Jannik Sinner a entamé la défense de son titre à Wimbledon par une victoire en cinq manches, lundi, face au Serbe Miomir Kecmanovic (50e mondial). Le score final de 4-6, 6-3, 6-7 (6/8), 6-2, 6-3 en faveur de l'Italien ne reflète qu'imparfaitement les difficultés rencontrées sur le Centre Court. Mené d'un set puis poussé au tie-break dans la troisième manche, le numéro un mondial a dû puiser dans ses réserves pour renverser la situation après trois heures et demie de jeu.

Le match a été marqué par plusieurs alertes physiques. Au cours du troisième set, Sinner a glissé derrière la ligne de fond et est resté quelques instants au sol, provoquant un mouvement d'inquiétude parmi le public. L'arbitre est venu s'enquérir de son état. Plus tard, du sang a été observé s'écoulant de sa chaussure, ce que le joueur a expliqué par un problème d'ongle. Malgré ces désagréments, le tenant du titre a su élever son niveau de jeu dans les deux dernières manches pour l'emporter.

Ce succès est d'autant plus notable que Sinner n'avait remporté qu'un seul de ses neuf précédents matchs allant jusqu'à la cinquième manche. En l'occurrence, il a inversé la tendance au moment décisif, évitant ainsi de devenir le troisième champion en titre à être éliminé dès le premier tour à Wimbledon.

Les « petits changements » de Sinner

Ce premier tour laborieux intervient un mois après une déconvenue retentissante à Roland-Garros, où Sinner avait perdu au deuxième tour alors qu'il menait deux sets à zéro et 5-1 face à l'Argentin Juan Manuel Cerundolo. Dans la chaleur parisienne, l'Italien avait semblé physiquement et mentalement absent, s'effondrant complètement.

Conscient de cette faille, Jannik Sinner avait confié, avant le début de Wimbledon, avoir apporté « de petits changements » dans sa préparation et son approche des matchs. Sans donner de détails précis, il a laissé entendre qu'il avait travaillé sur sa gestion des moments critiques et sur son endurance. Ce premier tour éprouvant a constitué un test grandeur nature de ces ajustements. Bien qu'encore perfectible, la capacité du numéro un mondial à inverser le cours d'un match qu'il perdait après trois sets pourrait être vue comme un signe de progrès.

Un titre quasiment obligatoire

Avec l'absence de son grand rival Carlos Alcaraz, blessé, Sinner aborde ce tournoi londonien en position de favori écrasant.

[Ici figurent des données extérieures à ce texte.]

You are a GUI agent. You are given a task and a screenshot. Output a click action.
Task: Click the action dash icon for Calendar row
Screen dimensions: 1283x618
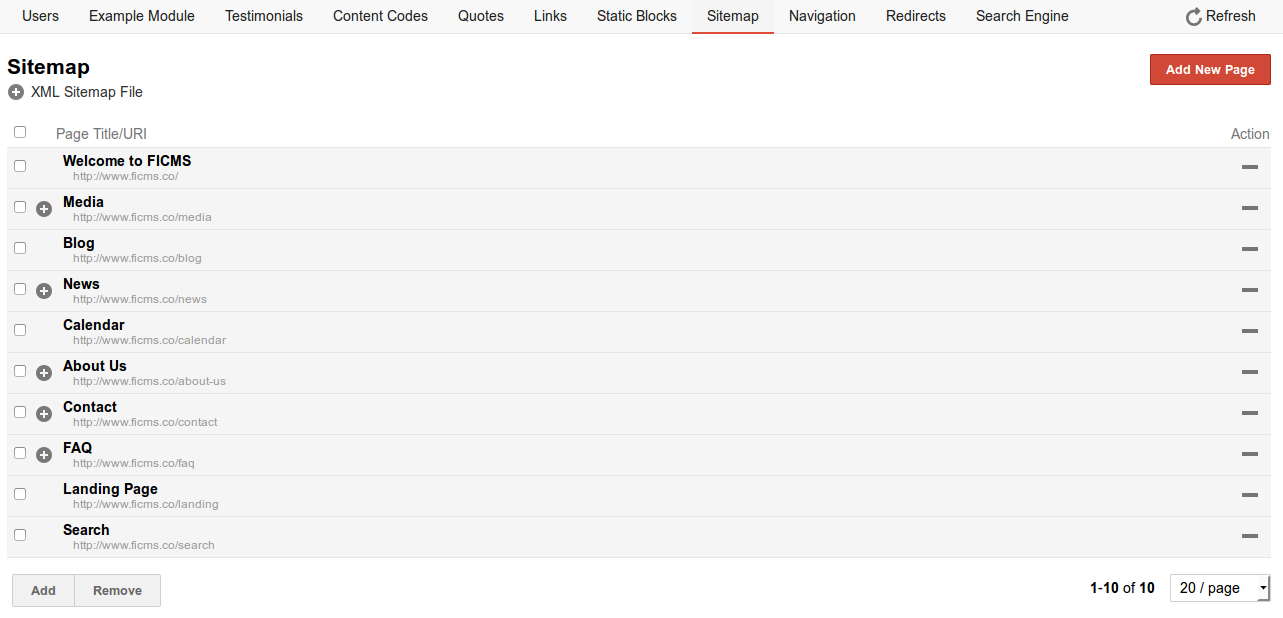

Le quadruple vainqueur en Grand Chelem porte sur ses épaules l'attente de confirmer sa domination sur le circuit. Défendre sa couronne à Wimbledon est considéré comme une étape presque obligatoire dans sa quête de leadership, d'autant que la concurrence semble moins tranchée que les années précédentes.

Pour l'instant, l'Italien s'en sort, mais son entrée en matière laisse entrevoir des fragilités. S'il parvient à gommer les sautes de concentration et à maintenir un niveau physique irréprochable, il devrait franchir les tours suivants. Mais la marge est mince, et ses adversaires potentiels ne manqueront pas d'exploiter la moindre faille. Le chemin vers un deuxième titre à Wimbledon s'annonce semé d'embûches, mais Jannik Sinner a prouvé qu'il savait encore gagner lorsqu'il est dos au mur.